======== THE RECORDS ========

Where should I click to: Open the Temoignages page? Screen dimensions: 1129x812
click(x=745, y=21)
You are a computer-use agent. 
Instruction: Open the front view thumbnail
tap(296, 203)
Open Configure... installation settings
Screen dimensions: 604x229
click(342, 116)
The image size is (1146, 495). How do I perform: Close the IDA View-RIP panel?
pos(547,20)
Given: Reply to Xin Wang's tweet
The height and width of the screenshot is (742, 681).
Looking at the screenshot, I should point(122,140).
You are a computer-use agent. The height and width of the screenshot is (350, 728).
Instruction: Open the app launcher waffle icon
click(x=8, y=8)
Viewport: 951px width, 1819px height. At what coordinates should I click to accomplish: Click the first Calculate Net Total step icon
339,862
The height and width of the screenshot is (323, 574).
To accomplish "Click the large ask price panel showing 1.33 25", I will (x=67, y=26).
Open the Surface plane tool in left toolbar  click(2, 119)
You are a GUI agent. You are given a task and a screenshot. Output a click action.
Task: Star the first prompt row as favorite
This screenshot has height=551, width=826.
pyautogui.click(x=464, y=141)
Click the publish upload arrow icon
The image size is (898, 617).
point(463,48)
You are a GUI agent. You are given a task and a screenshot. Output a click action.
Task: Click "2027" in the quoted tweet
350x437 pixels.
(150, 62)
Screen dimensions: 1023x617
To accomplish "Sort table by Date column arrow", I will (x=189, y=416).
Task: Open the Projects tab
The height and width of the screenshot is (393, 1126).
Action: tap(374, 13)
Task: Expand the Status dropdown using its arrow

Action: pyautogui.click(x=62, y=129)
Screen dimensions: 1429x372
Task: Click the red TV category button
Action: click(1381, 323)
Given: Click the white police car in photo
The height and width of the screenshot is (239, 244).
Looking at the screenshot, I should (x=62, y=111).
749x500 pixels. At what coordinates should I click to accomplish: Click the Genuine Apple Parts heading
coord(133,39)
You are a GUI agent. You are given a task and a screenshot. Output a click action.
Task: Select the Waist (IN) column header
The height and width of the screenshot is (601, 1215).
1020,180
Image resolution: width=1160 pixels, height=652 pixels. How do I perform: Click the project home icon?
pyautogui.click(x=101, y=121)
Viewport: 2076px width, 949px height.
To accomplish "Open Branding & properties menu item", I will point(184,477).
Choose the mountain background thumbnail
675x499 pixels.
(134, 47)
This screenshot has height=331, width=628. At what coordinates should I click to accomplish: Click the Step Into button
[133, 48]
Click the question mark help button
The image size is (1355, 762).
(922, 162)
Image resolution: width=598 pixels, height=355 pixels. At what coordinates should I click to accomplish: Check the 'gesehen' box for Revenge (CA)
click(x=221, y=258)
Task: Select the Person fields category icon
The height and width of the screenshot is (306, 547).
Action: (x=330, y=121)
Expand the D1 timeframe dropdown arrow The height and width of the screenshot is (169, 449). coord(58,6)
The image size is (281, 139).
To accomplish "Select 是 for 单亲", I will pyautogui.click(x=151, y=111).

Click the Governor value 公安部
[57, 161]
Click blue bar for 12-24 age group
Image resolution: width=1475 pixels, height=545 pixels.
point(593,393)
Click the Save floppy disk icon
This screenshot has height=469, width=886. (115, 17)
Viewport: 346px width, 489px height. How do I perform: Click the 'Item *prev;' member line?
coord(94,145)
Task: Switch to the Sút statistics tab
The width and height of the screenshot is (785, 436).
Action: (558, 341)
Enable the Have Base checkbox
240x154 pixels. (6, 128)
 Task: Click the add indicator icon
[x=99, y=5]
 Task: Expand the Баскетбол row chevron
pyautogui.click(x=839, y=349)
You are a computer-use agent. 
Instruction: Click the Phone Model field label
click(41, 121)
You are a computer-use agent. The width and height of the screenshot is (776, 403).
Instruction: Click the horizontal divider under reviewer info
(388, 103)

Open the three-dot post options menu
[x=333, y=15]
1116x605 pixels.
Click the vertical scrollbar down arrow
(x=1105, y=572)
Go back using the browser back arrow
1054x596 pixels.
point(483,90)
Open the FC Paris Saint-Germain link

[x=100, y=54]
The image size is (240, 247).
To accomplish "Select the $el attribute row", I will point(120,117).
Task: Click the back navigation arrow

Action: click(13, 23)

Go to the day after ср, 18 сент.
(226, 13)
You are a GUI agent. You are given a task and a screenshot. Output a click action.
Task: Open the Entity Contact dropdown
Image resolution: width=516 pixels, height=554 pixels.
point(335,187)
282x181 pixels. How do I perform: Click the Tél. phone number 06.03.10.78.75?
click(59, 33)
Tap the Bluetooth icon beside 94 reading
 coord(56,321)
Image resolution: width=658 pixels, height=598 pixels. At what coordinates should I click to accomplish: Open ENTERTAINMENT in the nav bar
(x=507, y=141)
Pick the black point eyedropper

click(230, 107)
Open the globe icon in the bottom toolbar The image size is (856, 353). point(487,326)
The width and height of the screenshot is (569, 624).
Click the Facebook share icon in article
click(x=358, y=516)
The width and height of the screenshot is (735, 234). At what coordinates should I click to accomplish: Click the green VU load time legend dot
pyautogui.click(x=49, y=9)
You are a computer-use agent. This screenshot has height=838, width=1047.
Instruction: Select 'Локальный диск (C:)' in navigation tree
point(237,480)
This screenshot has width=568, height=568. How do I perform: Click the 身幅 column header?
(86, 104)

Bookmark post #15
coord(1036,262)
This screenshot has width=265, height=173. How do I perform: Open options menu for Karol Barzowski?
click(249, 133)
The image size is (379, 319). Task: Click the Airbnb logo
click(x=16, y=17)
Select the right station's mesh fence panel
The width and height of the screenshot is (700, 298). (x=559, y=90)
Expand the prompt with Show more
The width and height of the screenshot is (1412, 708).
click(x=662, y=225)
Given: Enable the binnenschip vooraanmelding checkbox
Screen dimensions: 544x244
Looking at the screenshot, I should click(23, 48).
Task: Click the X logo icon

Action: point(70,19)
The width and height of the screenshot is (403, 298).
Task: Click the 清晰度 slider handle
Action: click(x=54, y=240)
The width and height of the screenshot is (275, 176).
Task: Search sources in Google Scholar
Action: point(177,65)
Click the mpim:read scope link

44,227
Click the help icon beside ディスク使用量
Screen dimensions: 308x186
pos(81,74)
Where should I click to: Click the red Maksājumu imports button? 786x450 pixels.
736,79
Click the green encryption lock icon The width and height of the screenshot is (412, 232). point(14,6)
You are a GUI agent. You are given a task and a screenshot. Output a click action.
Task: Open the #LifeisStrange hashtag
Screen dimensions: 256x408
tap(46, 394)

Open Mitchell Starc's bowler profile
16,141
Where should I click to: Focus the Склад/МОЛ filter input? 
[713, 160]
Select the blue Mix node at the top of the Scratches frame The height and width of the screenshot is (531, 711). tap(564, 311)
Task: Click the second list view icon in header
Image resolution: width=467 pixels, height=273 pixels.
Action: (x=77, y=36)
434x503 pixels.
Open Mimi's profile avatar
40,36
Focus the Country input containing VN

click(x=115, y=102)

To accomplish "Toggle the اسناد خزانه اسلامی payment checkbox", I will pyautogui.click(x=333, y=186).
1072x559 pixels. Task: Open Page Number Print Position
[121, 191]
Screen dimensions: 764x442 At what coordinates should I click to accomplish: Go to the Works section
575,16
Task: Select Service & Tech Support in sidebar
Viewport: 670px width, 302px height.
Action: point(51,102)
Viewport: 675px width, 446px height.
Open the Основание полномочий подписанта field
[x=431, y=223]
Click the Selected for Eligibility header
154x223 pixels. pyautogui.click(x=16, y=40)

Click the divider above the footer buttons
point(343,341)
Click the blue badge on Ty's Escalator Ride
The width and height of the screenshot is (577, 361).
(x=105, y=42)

========

• _AIM OF THE TASK_
Scan the records for the string "tweet" and report each line where it occurs.

• _ANSWER BOX_
Given: Reply to Xin Wang's tweet
Task: Click "2027" in the quoted tweet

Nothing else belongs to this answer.